EU 'will need immigrants' as working population falls
By Ambrose Evans-Pritchard in Brussels
 

THE number of people of working age in the European Union is falling so fast that a vast inflow of immigrants will be needed to keep the economy running into the new century and prevent the collapse of the pension system.

 Within 25 years, the EU will need up to 159 million immigrants to keep the current ratio between workers and the increasing number of retired people, according to a study by the United Nations Population Division.

 Europe is caught in a demographic squeeze on two fronts. The overall population is not only declining - with losses of five million expected by 2025 and 40 million by 2050 - but it is also ageing at an unprecedented rate. Italy and Germany have the lowest fertility rates in the world, with their populations falling by 0.9 per cent and 0.8 per cent respectively.

 Britain has a positive birth rate and is closer to North America in its demographic structure but even Britain will face a serious imbalance early in the century that will have to be offset by immigration or an overhaul of the retirement system.

 Italy's low birth rate means a likely fall in population from 57 million today to 41 million in 2050, a much faster collapse than the decline in the Roman Empire. While the number of workers in Italy will halve, the number of pensioners will almost double because of higher life expectancy. The twin effect will play havoc with the pension system. 

Michael Teitelbaum, a demographer at the Alfred P Sloan Foundation in New York, said: "There is a different cause in each country. In Italy it's because women are delaying marriage and stretching the generations over more years. In Germany it's a long-standing collapse, and nobody really knows why."

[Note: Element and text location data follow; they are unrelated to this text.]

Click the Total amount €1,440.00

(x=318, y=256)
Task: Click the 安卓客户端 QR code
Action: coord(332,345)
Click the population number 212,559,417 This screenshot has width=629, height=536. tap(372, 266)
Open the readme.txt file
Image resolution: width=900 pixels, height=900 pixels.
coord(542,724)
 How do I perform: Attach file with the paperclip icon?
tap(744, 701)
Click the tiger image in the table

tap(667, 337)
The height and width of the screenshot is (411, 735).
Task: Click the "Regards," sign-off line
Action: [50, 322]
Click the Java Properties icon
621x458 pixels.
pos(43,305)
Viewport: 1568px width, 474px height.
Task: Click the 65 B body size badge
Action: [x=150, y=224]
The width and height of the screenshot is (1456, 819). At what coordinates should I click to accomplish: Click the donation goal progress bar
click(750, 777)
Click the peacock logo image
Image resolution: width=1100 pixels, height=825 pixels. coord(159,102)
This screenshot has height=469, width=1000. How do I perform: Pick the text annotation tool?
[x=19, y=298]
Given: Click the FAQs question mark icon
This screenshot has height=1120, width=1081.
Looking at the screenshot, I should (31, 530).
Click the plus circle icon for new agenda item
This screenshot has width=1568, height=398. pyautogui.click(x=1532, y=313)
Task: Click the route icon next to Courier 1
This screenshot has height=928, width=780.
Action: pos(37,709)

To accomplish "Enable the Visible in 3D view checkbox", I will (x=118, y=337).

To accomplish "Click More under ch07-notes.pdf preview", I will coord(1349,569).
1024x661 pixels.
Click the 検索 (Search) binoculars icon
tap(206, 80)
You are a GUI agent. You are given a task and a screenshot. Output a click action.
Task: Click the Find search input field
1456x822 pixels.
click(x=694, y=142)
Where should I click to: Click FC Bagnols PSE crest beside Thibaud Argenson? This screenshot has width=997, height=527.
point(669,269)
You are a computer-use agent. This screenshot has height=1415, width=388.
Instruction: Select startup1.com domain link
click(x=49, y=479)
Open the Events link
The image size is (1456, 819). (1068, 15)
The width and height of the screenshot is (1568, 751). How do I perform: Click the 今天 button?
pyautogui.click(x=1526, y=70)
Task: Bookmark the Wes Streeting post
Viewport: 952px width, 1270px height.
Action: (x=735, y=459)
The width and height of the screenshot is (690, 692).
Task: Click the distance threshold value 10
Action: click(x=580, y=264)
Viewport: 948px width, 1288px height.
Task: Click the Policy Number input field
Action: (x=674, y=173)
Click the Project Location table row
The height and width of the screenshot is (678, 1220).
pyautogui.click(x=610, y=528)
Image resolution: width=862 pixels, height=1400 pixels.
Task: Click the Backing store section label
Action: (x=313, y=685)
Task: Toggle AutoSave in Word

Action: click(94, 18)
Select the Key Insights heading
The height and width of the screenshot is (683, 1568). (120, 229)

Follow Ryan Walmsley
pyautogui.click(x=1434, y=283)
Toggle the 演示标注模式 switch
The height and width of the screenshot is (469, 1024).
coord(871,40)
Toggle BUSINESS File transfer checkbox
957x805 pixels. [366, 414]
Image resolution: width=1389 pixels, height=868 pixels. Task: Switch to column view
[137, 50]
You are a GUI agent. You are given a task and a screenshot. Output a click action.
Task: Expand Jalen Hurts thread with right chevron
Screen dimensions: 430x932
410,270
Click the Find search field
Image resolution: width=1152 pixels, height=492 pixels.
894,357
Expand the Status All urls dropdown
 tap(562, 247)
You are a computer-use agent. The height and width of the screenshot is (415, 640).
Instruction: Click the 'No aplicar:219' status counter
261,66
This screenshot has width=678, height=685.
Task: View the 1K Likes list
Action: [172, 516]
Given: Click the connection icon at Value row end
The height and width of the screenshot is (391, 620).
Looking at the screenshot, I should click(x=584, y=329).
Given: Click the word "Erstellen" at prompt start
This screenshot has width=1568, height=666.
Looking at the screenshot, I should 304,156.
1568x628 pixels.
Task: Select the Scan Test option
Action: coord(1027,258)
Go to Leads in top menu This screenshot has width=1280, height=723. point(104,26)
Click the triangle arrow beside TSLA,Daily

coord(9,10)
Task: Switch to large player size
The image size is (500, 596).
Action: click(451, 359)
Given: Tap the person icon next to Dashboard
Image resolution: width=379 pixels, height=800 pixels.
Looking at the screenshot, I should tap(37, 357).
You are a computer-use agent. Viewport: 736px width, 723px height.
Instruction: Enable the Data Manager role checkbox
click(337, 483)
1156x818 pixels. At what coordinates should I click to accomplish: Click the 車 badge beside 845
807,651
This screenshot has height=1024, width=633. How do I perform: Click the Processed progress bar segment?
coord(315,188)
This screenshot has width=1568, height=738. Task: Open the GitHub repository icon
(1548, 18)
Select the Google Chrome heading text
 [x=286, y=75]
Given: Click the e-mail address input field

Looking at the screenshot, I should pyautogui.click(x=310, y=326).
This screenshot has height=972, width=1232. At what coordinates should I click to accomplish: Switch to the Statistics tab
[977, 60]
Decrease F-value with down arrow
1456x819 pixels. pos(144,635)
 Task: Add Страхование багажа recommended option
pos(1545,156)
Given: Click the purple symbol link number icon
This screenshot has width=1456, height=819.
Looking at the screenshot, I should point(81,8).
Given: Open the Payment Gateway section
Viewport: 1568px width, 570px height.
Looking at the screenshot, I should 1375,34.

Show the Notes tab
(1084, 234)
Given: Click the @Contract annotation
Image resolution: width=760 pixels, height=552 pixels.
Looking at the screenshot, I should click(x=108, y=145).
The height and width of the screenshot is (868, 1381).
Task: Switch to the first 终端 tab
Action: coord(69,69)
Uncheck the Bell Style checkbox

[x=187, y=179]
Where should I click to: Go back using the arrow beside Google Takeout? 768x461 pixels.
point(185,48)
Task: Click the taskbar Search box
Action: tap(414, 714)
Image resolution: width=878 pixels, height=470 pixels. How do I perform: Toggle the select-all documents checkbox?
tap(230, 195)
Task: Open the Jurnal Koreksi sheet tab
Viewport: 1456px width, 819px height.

 The estimates are in Replacement Migration: Is it a Solution to Declining and Ageing Populations, to be published in March. The report says Germany will need 3.4 million immigrants a year to maintain the "support ratio" of four to one between workers and retirees, a level that would alter the ethnic and cultural mix. Italy will need 2.2 million a year.

 The need for immigrants could be reduced by raising the retirement age but the imbalance in the worst affected countries - Spain, Sweden, Austria, Portugal, Greece, Italy and Germany - is so acute that mass immigration is almost unavoidable.

 Joseph Chamie, head of the UN's Population Division, said: "I accept that all solutions are going to be unpopular but allowing migrants to come in is the only alternative to structural reforms that are simply too painful to contemplate."